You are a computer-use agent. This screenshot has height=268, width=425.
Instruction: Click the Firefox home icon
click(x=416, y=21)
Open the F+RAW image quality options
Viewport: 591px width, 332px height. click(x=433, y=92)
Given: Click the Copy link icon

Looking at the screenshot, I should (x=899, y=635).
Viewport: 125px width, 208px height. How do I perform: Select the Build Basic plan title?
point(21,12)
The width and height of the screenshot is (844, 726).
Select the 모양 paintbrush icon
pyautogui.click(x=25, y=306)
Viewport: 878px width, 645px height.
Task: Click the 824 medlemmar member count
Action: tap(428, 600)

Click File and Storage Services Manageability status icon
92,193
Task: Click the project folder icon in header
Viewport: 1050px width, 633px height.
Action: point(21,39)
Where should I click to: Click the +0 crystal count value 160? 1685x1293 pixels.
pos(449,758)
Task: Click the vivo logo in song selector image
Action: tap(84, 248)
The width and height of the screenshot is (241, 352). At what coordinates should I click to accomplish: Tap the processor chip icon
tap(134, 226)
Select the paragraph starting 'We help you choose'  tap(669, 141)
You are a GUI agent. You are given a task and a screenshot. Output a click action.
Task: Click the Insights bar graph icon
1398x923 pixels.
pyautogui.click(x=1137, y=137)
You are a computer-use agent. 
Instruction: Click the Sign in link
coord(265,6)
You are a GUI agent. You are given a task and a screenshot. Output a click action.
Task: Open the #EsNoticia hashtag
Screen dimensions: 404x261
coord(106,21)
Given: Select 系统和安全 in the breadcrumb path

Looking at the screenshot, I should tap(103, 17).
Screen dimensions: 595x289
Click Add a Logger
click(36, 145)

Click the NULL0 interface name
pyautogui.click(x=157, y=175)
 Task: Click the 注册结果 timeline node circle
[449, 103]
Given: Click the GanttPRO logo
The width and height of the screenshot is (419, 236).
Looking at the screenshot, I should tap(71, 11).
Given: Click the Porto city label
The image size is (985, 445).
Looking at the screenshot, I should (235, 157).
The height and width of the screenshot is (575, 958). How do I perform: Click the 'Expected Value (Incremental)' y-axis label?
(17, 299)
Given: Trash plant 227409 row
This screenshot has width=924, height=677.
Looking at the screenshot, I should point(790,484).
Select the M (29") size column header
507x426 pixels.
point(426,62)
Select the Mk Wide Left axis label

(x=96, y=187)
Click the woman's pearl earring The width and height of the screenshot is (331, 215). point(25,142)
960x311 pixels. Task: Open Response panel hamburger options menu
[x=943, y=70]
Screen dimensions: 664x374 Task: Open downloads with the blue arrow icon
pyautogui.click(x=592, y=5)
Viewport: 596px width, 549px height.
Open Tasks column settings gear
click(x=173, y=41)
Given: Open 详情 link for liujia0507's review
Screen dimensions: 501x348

> _WHAT YOU ARE ASKED TO DO_: Your answer should be the lines from the one containing "The image size is (985, 445)." to the end of the entries above, restated exactly and alone.

> _REPLY_:
The image size is (985, 445).
Looking at the screenshot, I should (235, 157).
The height and width of the screenshot is (575, 958). How do I perform: Click the 'Expected Value (Incremental)' y-axis label?
(17, 299)
Given: Trash plant 227409 row
This screenshot has width=924, height=677.
Looking at the screenshot, I should point(790,484).
Select the M (29") size column header
507x426 pixels.
point(426,62)
Select the Mk Wide Left axis label

(x=96, y=187)
Click the woman's pearl earring The width and height of the screenshot is (331, 215). point(25,142)
960x311 pixels. Task: Open Response panel hamburger options menu
[x=943, y=70]
Screen dimensions: 664x374 Task: Open downloads with the blue arrow icon
pyautogui.click(x=592, y=5)
Viewport: 596px width, 549px height.
Open Tasks column settings gear
click(x=173, y=41)
Given: Open 详情 link for liujia0507's review
Screen dimensions: 501x348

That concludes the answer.